2:59 PM: 5 out of 6 MPC members favoured no change in rates

2:57 PM: RBI says Gross Value Added powered by a sharp acceleration in industry activity, in Q2

2:56 PM: Urjit Patel said, "rise in food, fuel prices may further harden expectations".

2:53 PM: MPC expressed concern possible fiscal slippage, said RBI Governor Urjit Patel

2:50 PM: On PSB's being reapitalised, recap bonds will be frontloaded for banks which have maintained their better balance sheets, said RBI Governor Urjit Patel

2:47 PM: The improvement in the ease of doing business should give boost the economy, says RBI governor Urjit Patel.

Consequently, the reverse repo rate under the LAF remains at 5.75 per cent, and the marginal standing facility (MSF) rate and the Bank Rate at 6.25 per cent. The decision of the MPC is consistent with a neutral stance of monetary policy in consonance with the objective of achieving the medium-term target for consumer price index (CPI) inflation of 4 per cent within a band of +/- 2 per cent, while supporting growth. The main considerations underlying the decision are set out in the statement below.

The industry had earlier expressed that the RBI should cut the interest rate to further build on positive sentiment generated by the rebound and upgrade of the country's sovereign rating by Moody's that said the structural reforms, including the GST, DBT and recapitalisation of the public sector banks, will enhance India's high growth potential and will contribute to a decline in the government debt.  
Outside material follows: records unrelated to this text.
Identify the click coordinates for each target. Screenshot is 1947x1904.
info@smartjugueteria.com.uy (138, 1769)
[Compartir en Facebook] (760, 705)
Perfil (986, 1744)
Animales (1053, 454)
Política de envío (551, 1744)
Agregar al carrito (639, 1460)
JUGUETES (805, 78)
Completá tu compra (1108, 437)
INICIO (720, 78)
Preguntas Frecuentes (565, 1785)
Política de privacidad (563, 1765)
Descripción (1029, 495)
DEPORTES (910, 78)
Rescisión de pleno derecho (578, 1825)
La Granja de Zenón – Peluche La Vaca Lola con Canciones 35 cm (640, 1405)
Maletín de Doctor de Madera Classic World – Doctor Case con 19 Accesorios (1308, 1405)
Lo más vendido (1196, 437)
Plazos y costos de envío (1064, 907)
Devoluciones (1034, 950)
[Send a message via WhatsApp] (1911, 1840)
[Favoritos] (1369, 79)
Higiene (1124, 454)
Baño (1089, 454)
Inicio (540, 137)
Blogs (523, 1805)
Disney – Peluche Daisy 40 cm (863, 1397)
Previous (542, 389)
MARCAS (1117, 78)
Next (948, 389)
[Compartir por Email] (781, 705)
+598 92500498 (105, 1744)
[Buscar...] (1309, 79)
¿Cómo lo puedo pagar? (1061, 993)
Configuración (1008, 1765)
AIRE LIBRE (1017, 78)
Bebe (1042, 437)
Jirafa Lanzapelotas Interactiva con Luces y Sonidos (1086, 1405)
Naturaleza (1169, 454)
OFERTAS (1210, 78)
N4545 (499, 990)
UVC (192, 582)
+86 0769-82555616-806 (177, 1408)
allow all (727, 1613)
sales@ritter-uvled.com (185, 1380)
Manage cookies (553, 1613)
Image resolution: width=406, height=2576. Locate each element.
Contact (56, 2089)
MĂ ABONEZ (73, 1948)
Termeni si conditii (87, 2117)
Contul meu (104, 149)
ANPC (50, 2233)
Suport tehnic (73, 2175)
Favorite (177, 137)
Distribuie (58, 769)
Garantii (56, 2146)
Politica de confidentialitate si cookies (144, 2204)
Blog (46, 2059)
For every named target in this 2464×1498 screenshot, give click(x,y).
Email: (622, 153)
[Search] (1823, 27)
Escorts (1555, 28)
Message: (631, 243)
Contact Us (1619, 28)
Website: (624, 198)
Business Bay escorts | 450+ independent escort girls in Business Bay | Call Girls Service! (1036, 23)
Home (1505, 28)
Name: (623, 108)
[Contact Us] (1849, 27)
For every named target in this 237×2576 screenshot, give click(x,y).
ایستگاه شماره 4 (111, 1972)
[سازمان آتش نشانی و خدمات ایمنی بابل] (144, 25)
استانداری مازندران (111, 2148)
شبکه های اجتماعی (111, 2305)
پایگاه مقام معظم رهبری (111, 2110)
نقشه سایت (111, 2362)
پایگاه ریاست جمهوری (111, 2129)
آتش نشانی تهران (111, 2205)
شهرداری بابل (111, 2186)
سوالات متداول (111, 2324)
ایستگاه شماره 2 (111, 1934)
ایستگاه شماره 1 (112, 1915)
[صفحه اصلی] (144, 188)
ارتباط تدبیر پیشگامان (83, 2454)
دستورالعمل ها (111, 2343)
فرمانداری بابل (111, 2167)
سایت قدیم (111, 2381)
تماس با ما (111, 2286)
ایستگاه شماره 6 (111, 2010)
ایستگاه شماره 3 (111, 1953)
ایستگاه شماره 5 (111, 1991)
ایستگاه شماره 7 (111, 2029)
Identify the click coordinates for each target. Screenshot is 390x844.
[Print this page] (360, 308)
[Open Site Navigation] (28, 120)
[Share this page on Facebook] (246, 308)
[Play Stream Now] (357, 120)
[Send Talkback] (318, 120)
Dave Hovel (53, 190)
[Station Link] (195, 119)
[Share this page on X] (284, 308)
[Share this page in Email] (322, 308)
Let's understand what is repo rate and reverse repo rate.

Repo rate

When we need money, we take loans from banks. And banks charge certain interest rate on these loans. This is called as cost of credit (the rate at which we borrow the money). Similarly, when banks need money they approach the RBI. The rate at which banks borrow money from the RBI by selling their surplus government securities to the central bank is known as "Repo Rate." Repo rate is short form of Repurchase Rate. Generally, these loans are for short durations up to two weeks.

Reverse repo rate

Reverse repo rate is the rate of interest offered by the RBI when banks deposit their surplus funds with it for short periods. When banks have surplus funds but have no lending (or) investment options, they deposit such funds with the RBI. Banks earn interest on such funds.